# Assignment 2.1 - Clustering

Please submit your solution of this notebook in the Whiteboard at the corresponding Assignment entry as .ipynb-file and as .pdf. <br><br>
Please do **NOT** rename the file!

#### State both names of your group members here:
[Jane and John Doe]

In [29]:
# Daniel Thompson and Paola Gega

## Grading Info/Details - Assignment 2.1:

The assignment will be graded semi-automatically, which means that your code will be tested against a set of predefined test cases and qualitatively assessed by a human. This will speed up the grading process for us.

* For passing the test scripts: 
    - Please make sure to **NOT** alter predefined class or function names, as this would lead to failing of the test scripts.
    - Please do **NOT** rename the files before uploading to the Whiteboard!

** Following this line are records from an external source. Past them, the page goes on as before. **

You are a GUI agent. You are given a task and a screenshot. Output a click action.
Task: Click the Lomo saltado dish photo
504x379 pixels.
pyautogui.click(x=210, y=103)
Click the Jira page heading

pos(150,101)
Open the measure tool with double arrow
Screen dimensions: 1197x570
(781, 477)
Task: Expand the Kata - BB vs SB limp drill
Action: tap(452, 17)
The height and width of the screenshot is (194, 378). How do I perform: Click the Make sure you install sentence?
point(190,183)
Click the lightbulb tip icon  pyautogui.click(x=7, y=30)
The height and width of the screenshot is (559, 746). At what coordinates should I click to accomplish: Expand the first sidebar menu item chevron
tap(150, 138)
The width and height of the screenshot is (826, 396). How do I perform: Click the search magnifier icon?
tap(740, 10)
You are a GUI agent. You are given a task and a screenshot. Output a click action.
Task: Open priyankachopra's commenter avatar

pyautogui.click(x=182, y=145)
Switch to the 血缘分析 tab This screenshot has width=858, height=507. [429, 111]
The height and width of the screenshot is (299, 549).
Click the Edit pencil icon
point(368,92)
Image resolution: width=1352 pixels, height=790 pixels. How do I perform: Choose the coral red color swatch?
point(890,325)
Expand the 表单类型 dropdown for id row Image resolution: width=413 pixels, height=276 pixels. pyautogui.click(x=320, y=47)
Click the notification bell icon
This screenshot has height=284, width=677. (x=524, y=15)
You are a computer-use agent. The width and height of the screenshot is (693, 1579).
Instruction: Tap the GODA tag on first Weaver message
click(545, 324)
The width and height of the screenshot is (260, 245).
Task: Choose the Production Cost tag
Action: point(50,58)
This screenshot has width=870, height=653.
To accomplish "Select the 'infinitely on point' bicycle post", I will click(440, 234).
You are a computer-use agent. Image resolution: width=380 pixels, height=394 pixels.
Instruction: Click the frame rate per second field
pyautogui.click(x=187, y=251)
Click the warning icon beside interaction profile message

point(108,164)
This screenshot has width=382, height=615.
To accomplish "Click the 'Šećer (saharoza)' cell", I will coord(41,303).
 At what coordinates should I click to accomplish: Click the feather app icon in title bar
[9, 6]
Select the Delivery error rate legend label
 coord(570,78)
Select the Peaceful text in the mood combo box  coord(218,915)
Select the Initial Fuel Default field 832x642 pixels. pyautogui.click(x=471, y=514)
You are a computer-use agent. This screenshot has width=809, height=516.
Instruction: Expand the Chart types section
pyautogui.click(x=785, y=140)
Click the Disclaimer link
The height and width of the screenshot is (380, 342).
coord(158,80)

* **(RESULT)** tags indicate checkpoints that will be specifically assessed by a human.

* You will pass the assignment if you pass the majority of test cases and we can at least confirm effort regarding the **(RESULT)**-tagged checkpoints per task.

## Task 2.1.1 - kMeans

kMeans is an unsupervised learning algorithm that partitions n observations into k clusters. Each observation belongs to the cluster with the nearest mean (cluster center or centroid).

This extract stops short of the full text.